What you need to do -
1) According to the article on Chinese Americans, what share of the nation's Chinese Americans live in California?
2) Please write the next few paragraphs of the article on Chinese Americans, picking up after its final sentence.

(Beginning of Page extract)

A Complex Portrait Of Chinese Immigrants Emerges In Study

A complex portrait of Chinese Americans emerges in study
The report finds large numbers of college graduates and high school dropouts, professionals and blue-collar workers.

By Teresa Watanabe
Los Angeles Times, November 14, 2008
http://www.latimes.com/news/nationworld/nation/la-na-chinese14
-2008nov14,0,2553767.story

Chinese Americans are a complex and highly diverse ethnic group, filling both ends of the sociological spectrum as rich and poor, college graduates and high school dropouts, high-tech managers and sweatshop workers, according to a new national study.

The University of Maryland study found that California was home to 36.9% of the nation's 3.5 million Chinese Americans, the largest concentration. Ethnic Chinese made up nearly one-fourth of all Asian Americans and represented the nation's fastest-growing major immigrant group, increasing by 30% from 2000 to 2006.

The comprehensive study, based on 2006 U.S. census data, interviews and other sources, challenged common portraits of Chinese Americans as affluent and well-educated model minorities. More than half of Chinese American adults have college degrees, twice the proportion of the general population. But one-fifth did not complete high school, one of the highest rates among Asian American groups. Immigrants from Taiwan and Hong Kong are better educated than those from mainland China.

More than half the population works in managerial and professional occupations, but a substantial number have blue-collar jobs. The top three occupations for Chinese American men, for instance, are cooks, computer software developers, and managers and administrators.

(End of Page extract)
(Beginning of Information)

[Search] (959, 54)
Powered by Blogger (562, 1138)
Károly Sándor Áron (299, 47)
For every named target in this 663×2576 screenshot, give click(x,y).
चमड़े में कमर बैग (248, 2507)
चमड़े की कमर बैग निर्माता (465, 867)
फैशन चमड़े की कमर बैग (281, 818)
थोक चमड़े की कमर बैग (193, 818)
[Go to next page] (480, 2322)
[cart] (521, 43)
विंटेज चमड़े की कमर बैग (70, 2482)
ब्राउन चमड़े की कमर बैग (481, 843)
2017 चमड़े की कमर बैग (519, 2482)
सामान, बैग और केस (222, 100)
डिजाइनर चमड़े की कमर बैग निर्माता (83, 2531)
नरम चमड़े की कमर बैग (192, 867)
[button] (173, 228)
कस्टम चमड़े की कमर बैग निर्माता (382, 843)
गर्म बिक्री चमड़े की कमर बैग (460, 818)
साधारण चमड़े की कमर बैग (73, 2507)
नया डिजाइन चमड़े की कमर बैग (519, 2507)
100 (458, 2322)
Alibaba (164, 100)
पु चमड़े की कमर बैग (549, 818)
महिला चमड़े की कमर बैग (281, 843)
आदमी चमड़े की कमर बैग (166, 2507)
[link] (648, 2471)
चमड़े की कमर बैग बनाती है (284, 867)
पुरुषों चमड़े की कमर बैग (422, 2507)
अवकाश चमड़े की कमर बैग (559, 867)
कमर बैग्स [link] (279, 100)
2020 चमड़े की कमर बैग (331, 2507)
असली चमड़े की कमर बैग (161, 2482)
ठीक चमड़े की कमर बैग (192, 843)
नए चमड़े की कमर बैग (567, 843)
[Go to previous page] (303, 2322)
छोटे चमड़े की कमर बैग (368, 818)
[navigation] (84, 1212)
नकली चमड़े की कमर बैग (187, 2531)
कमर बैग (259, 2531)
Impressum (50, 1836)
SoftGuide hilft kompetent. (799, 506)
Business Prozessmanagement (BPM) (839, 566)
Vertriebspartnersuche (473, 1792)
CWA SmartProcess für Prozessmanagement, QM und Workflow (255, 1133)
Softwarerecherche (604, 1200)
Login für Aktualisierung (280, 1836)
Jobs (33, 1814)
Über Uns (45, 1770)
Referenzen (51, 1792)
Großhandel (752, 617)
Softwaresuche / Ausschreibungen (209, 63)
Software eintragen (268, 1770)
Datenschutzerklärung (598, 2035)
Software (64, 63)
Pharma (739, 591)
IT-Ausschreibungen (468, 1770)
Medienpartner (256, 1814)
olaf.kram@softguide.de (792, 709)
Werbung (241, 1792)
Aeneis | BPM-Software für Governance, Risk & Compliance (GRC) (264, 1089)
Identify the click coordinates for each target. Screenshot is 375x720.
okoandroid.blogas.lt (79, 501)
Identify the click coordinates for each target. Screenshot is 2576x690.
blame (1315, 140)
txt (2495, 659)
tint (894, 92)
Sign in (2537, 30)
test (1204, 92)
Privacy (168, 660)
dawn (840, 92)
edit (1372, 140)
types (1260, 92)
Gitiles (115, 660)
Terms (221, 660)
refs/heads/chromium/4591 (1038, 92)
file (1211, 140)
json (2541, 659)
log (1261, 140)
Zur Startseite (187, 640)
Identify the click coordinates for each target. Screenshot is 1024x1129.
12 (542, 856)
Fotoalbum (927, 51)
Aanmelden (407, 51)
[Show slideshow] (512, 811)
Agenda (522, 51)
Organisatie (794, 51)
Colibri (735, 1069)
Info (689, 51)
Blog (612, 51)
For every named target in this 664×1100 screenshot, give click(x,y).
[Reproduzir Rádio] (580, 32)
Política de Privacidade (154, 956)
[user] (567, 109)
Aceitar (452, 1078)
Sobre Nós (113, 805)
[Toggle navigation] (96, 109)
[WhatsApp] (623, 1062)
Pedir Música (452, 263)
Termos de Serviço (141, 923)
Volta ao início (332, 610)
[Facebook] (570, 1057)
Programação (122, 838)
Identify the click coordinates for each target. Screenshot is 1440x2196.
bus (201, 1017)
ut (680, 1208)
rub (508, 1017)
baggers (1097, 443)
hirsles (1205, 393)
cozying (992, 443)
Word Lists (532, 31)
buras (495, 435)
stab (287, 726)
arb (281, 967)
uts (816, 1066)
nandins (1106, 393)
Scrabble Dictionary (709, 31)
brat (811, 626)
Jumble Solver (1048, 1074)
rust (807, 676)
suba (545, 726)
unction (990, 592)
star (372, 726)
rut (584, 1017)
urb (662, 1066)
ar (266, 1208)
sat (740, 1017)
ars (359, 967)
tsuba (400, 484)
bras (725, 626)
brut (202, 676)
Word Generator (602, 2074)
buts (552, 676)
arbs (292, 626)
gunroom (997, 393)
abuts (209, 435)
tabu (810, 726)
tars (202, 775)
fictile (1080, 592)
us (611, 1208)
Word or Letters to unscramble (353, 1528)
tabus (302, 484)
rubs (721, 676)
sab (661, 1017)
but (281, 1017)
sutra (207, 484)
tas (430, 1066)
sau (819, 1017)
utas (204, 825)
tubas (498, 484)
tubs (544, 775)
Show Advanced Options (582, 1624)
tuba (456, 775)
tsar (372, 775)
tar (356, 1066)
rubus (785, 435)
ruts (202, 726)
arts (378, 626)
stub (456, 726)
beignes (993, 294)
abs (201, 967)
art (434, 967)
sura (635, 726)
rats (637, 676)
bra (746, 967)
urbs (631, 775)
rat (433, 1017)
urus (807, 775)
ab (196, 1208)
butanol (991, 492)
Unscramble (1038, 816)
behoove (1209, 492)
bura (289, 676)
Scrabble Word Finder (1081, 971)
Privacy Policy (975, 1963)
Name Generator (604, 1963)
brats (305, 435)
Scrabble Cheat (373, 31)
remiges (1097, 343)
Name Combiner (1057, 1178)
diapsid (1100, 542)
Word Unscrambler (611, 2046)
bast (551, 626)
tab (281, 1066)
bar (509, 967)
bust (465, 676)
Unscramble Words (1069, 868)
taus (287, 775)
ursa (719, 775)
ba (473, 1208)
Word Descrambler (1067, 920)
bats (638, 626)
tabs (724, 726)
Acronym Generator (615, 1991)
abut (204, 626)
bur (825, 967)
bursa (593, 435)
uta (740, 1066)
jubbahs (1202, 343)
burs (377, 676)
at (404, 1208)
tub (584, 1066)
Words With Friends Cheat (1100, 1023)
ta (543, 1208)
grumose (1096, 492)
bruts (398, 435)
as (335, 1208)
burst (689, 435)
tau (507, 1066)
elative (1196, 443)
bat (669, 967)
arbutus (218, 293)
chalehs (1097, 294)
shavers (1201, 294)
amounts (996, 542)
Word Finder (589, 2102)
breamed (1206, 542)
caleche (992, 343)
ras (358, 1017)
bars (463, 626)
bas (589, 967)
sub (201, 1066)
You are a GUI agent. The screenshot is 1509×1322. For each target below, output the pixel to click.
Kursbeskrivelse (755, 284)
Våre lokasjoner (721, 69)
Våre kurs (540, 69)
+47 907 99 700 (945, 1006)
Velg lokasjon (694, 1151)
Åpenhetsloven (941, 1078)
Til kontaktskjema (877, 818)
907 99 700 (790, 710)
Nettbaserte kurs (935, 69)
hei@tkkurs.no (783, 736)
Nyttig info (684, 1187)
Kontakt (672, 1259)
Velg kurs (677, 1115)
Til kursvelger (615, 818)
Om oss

(End of Information)

Answers by task -
1) 36.9%

2)
The median family income of Chinese Americans was $62,705, compared with the national median of $48,451. But they consistently earn lower incomes than whites at every education level, the study found. On average, Chinese Americans in legal and medical fields earned as much as 44% less than their white counterparts.

'Chinese Americans occupy two ends of the spectrum,' said Larry Shinagawa, the report's principal researcher and director of the university's Asian American Studies Program.

'They are a very diverse population that is very, very complex to understand, and any simple model of them doesn't express the depth of who they are.'

The study, which was funded by OCA, an Asian American nonprofit organization, also found that 59.6% of the nation's Chinese immigrants were from mainland China, 15.9% from Taiwan and 9.4% from Hong Kong. A surge in immigrants from mainland China reflects improved relations with the communist government since the 1980s, the report says. About 190,000 are undocumented.

In addition, the study found that 4 out of 5 Chinese Americans were bilingual, and nearly 3 out of 4 were U.S. citizens.